§ EXERCISE GOAL: Exclude all pictures, and reproduce exactly the lines from the one containing "797x267 pixels." through the end of the records, with nothing else added.

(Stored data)
★ ★ ★ ★ ★
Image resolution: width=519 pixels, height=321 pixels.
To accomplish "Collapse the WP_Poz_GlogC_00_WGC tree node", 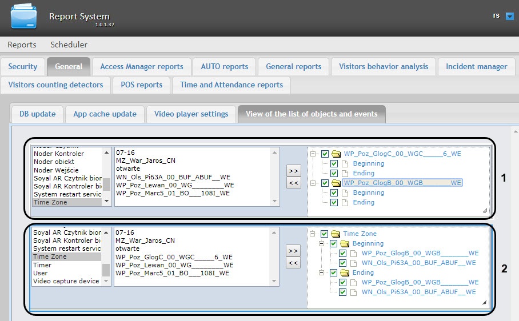I will [x=313, y=154].
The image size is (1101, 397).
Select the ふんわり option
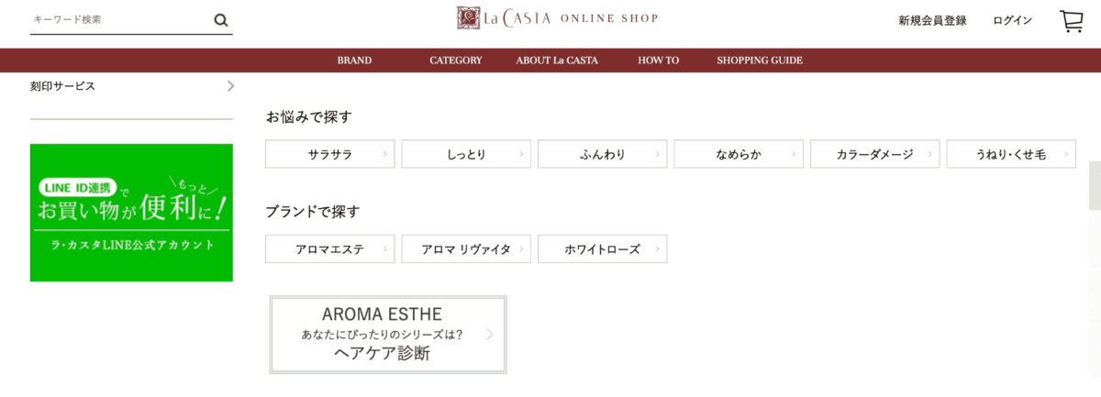tap(603, 154)
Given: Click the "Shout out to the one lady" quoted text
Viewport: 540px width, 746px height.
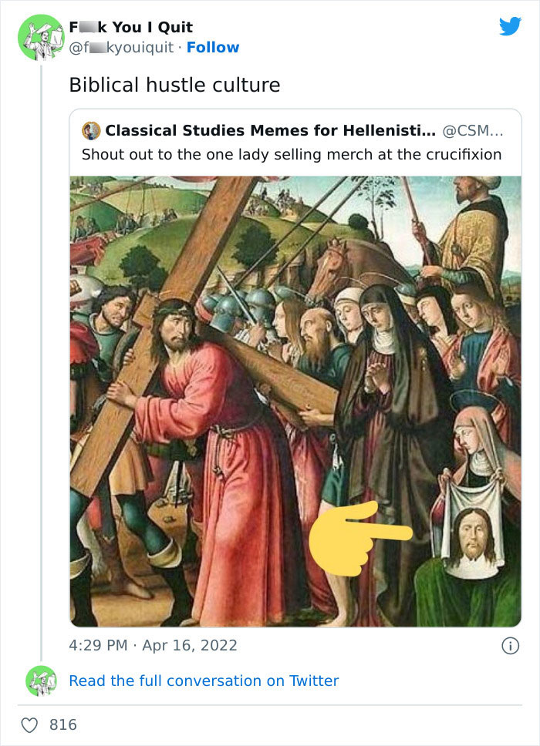Looking at the screenshot, I should [292, 154].
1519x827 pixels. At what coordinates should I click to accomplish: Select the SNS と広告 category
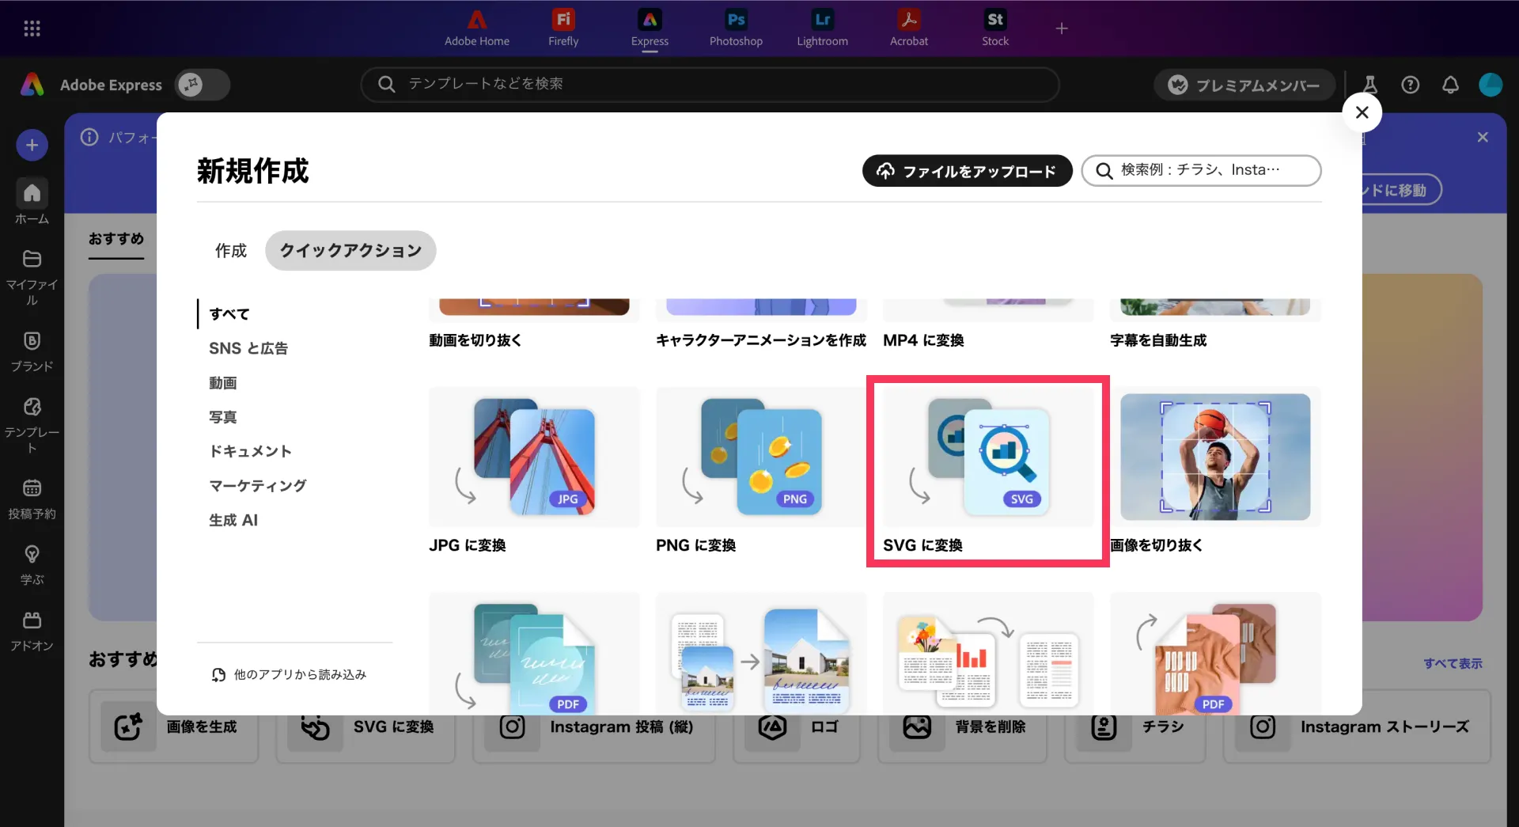click(x=248, y=348)
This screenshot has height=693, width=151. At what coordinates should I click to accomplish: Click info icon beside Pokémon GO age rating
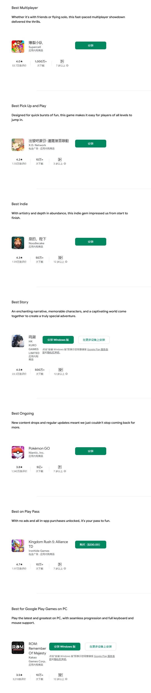click(65, 471)
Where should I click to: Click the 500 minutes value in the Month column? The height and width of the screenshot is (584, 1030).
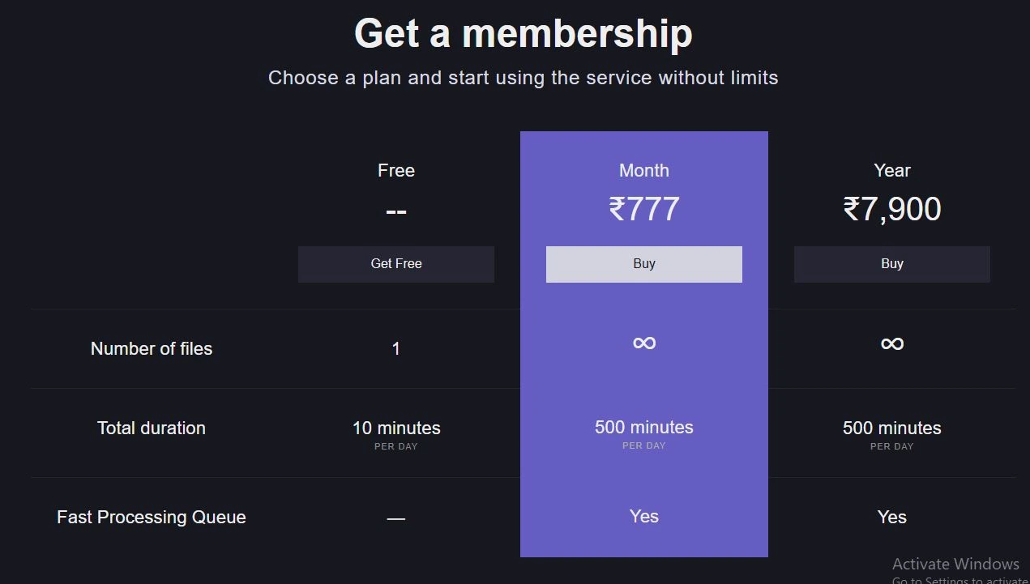(x=644, y=428)
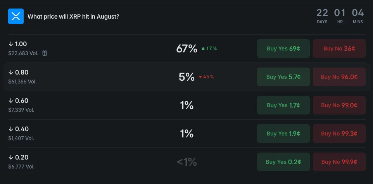Select Buy No 99.9¢ for the 0.20 outcome

(x=339, y=162)
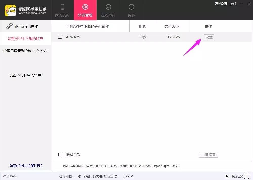The height and width of the screenshot is (180, 253).
Task: Click the duck mascot logo
Action: click(x=10, y=10)
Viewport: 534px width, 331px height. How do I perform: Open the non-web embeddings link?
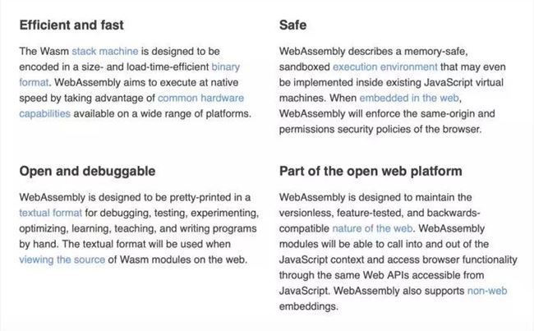(487, 291)

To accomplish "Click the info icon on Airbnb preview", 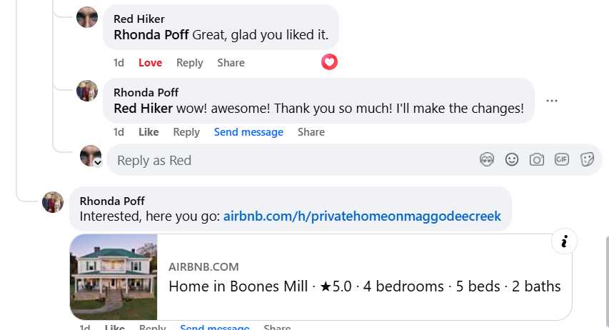I will pos(564,241).
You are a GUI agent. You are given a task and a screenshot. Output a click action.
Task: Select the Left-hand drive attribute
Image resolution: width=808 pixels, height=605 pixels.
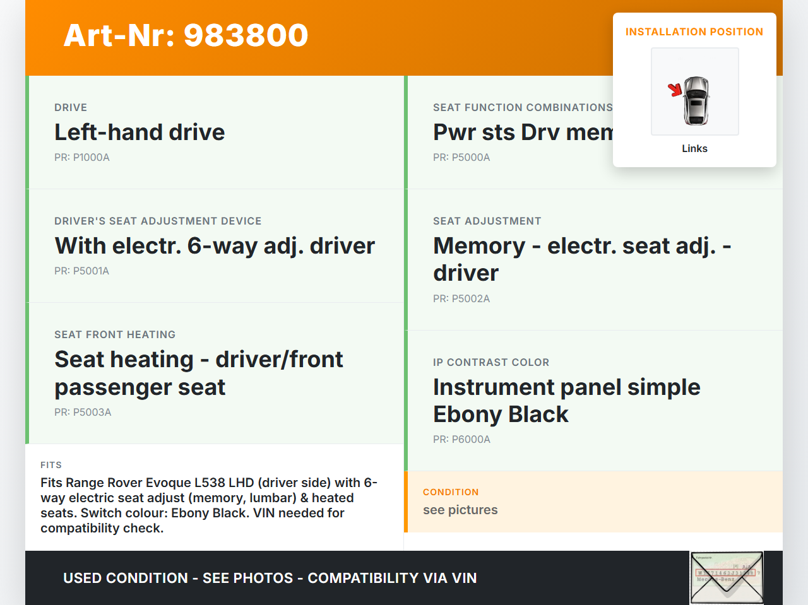pyautogui.click(x=140, y=132)
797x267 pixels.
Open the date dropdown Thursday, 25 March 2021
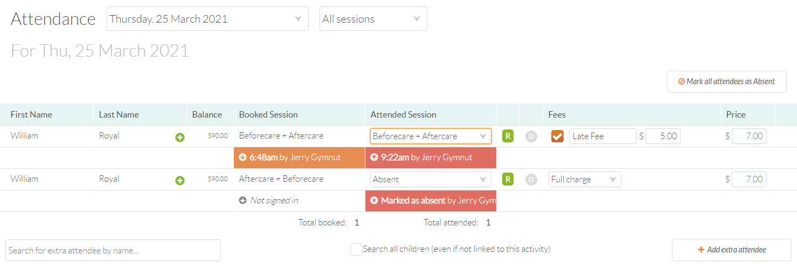point(207,19)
★ ★ ★ ★ ★
§ RESPONSE TO THIS TASK:
797x267 pixels.
Open the date dropdown Thursday, 25 March 2021
point(207,19)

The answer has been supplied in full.